Problem requirements:
Set down the listing again, word for word.

Input records:
══════════

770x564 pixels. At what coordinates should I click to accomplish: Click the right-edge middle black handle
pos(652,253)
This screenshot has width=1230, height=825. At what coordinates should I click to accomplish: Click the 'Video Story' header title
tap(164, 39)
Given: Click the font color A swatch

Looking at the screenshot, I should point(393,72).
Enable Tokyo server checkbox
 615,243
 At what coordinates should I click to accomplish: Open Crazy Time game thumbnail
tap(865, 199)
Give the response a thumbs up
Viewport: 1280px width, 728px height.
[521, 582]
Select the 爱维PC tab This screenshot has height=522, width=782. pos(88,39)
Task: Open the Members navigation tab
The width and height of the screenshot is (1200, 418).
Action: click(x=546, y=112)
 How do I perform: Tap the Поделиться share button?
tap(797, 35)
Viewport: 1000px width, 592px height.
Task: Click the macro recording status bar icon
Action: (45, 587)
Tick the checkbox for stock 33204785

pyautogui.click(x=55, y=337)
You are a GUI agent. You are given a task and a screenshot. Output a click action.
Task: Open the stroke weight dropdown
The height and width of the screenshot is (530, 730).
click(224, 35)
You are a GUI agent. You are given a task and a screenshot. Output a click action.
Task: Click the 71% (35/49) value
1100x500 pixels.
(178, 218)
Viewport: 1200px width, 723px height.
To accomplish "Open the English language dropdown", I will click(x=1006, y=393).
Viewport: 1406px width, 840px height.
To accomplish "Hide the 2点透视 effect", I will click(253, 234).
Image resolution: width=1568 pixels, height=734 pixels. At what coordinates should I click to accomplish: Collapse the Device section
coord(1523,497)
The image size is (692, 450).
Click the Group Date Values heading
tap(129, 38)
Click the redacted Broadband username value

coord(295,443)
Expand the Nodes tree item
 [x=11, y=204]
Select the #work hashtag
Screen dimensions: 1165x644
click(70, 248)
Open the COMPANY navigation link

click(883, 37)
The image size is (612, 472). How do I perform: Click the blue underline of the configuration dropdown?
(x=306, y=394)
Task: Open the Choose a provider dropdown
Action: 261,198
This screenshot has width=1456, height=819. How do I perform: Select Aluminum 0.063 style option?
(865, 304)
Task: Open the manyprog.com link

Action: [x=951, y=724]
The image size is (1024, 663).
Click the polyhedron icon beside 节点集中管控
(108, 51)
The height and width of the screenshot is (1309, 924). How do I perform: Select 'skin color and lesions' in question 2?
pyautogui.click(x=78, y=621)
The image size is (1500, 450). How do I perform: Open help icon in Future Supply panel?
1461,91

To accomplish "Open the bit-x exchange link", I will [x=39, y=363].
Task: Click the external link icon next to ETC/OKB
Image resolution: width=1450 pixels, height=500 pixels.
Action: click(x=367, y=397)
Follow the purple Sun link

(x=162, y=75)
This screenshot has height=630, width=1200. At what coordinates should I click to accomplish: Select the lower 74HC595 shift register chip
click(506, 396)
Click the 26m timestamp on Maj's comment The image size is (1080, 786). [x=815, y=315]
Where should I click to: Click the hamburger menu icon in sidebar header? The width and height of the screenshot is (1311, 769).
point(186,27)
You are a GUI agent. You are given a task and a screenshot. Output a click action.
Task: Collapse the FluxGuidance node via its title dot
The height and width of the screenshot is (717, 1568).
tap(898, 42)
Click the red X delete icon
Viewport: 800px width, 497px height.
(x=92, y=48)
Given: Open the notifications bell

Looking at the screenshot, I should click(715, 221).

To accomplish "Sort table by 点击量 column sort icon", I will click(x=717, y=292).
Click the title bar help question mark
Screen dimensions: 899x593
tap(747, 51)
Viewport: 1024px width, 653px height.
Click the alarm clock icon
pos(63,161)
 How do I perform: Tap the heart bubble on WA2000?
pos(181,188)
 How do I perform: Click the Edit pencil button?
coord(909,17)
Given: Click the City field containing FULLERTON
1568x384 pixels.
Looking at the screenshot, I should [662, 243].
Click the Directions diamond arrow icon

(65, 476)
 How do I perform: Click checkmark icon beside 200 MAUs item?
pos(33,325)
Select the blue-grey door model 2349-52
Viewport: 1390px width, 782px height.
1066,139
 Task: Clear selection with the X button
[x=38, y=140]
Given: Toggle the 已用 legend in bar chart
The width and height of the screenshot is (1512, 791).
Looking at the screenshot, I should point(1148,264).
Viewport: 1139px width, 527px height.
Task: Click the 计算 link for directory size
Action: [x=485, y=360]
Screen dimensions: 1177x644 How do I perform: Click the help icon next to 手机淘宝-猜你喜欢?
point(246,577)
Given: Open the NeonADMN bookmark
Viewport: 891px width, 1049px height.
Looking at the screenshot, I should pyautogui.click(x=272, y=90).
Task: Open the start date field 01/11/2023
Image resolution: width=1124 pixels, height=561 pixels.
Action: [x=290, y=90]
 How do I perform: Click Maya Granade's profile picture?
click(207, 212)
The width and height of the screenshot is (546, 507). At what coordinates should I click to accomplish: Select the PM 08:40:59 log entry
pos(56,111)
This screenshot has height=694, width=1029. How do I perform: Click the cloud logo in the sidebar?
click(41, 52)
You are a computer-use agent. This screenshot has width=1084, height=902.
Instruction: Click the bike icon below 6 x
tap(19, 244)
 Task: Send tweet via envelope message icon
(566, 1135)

══════════

Expected answer:
770x564 pixels. At what coordinates should I click to accomplish: Click the right-edge middle black handle
pos(652,253)
This screenshot has width=1230, height=825. At what coordinates should I click to accomplish: Click the 'Video Story' header title
tap(164, 39)
Given: Click the font color A swatch

Looking at the screenshot, I should point(393,72).
Enable Tokyo server checkbox
 615,243
 At what coordinates should I click to accomplish: Open Crazy Time game thumbnail
tap(865, 199)
Give the response a thumbs up
Viewport: 1280px width, 728px height.
[521, 582]
Select the 爱维PC tab This screenshot has height=522, width=782. pos(88,39)
Task: Open the Members navigation tab
The width and height of the screenshot is (1200, 418).
Action: click(x=546, y=112)
 How do I perform: Tap the Поделиться share button?
tap(797, 35)
Viewport: 1000px width, 592px height.
Task: Click the macro recording status bar icon
Action: (45, 587)
Tick the checkbox for stock 33204785

pyautogui.click(x=55, y=337)
You are a GUI agent. You are given a task and a screenshot. Output a click action.
Task: Open the stroke weight dropdown
The height and width of the screenshot is (530, 730).
click(224, 35)
You are a GUI agent. You are given a task and a screenshot. Output a click action.
Task: Click the 71% (35/49) value
1100x500 pixels.
(178, 218)
Viewport: 1200px width, 723px height.
To accomplish "Open the English language dropdown", I will click(x=1006, y=393).
Viewport: 1406px width, 840px height.
To accomplish "Hide the 2点透视 effect", I will click(253, 234).
Image resolution: width=1568 pixels, height=734 pixels. At what coordinates should I click to accomplish: Collapse the Device section
coord(1523,497)
The image size is (692, 450).
Click the Group Date Values heading
tap(129, 38)
Click the redacted Broadband username value

coord(295,443)
Expand the Nodes tree item
 [x=11, y=204]
Select the #work hashtag
Screen dimensions: 1165x644
click(70, 248)
Open the COMPANY navigation link

click(883, 37)
The image size is (612, 472). How do I perform: Click the blue underline of the configuration dropdown?
(x=306, y=394)
Task: Open the Choose a provider dropdown
Action: 261,198
This screenshot has width=1456, height=819. How do I perform: Select Aluminum 0.063 style option?
(865, 304)
Task: Open the manyprog.com link

Action: [x=951, y=724]
The image size is (1024, 663).
Click the polyhedron icon beside 节点集中管控
(108, 51)
The height and width of the screenshot is (1309, 924). How do I perform: Select 'skin color and lesions' in question 2?
pyautogui.click(x=78, y=621)
The image size is (1500, 450). How do I perform: Open help icon in Future Supply panel?
1461,91

To accomplish "Open the bit-x exchange link", I will [x=39, y=363].
Task: Click the external link icon next to ETC/OKB
Image resolution: width=1450 pixels, height=500 pixels.
Action: click(x=367, y=397)
Follow the purple Sun link

(x=162, y=75)
This screenshot has height=630, width=1200. At what coordinates should I click to accomplish: Select the lower 74HC595 shift register chip
click(506, 396)
Click the 26m timestamp on Maj's comment The image size is (1080, 786). [x=815, y=315]
Where should I click to: Click the hamburger menu icon in sidebar header? The width and height of the screenshot is (1311, 769).
point(186,27)
You are a GUI agent. You are given a task and a screenshot. Output a click action.
Task: Collapse the FluxGuidance node via its title dot
The height and width of the screenshot is (717, 1568).
tap(898, 42)
Click the red X delete icon
Viewport: 800px width, 497px height.
(x=92, y=48)
Given: Open the notifications bell

Looking at the screenshot, I should click(715, 221).

To accomplish "Sort table by 点击量 column sort icon", I will click(x=717, y=292).
Click the title bar help question mark
Screen dimensions: 899x593
tap(747, 51)
Viewport: 1024px width, 653px height.
Click the alarm clock icon
pos(63,161)
 How do I perform: Tap the heart bubble on WA2000?
pos(181,188)
 How do I perform: Click the Edit pencil button?
coord(909,17)
Given: Click the City field containing FULLERTON
1568x384 pixels.
Looking at the screenshot, I should [662, 243].
Click the Directions diamond arrow icon

(65, 476)
 How do I perform: Click checkmark icon beside 200 MAUs item?
pos(33,325)
Select the blue-grey door model 2349-52
Viewport: 1390px width, 782px height.
1066,139
 Task: Clear selection with the X button
[x=38, y=140]
Given: Toggle the 已用 legend in bar chart
The width and height of the screenshot is (1512, 791).
Looking at the screenshot, I should point(1148,264).
Viewport: 1139px width, 527px height.
Task: Click the 计算 link for directory size
Action: [x=485, y=360]
Screen dimensions: 1177x644 How do I perform: Click the help icon next to 手机淘宝-猜你喜欢?
point(246,577)
Given: Open the NeonADMN bookmark
Viewport: 891px width, 1049px height.
Looking at the screenshot, I should pyautogui.click(x=272, y=90).
Task: Open the start date field 01/11/2023
Image resolution: width=1124 pixels, height=561 pixels.
Action: [x=290, y=90]
 How do I perform: Click Maya Granade's profile picture?
click(207, 212)
The width and height of the screenshot is (546, 507). At what coordinates should I click to accomplish: Select the PM 08:40:59 log entry
pos(56,111)
This screenshot has height=694, width=1029. How do I perform: Click the cloud logo in the sidebar?
click(41, 52)
You are a computer-use agent. This screenshot has width=1084, height=902.
Instruction: Click the bike icon below 6 x
tap(19, 244)
 Task: Send tweet via envelope message icon
(566, 1135)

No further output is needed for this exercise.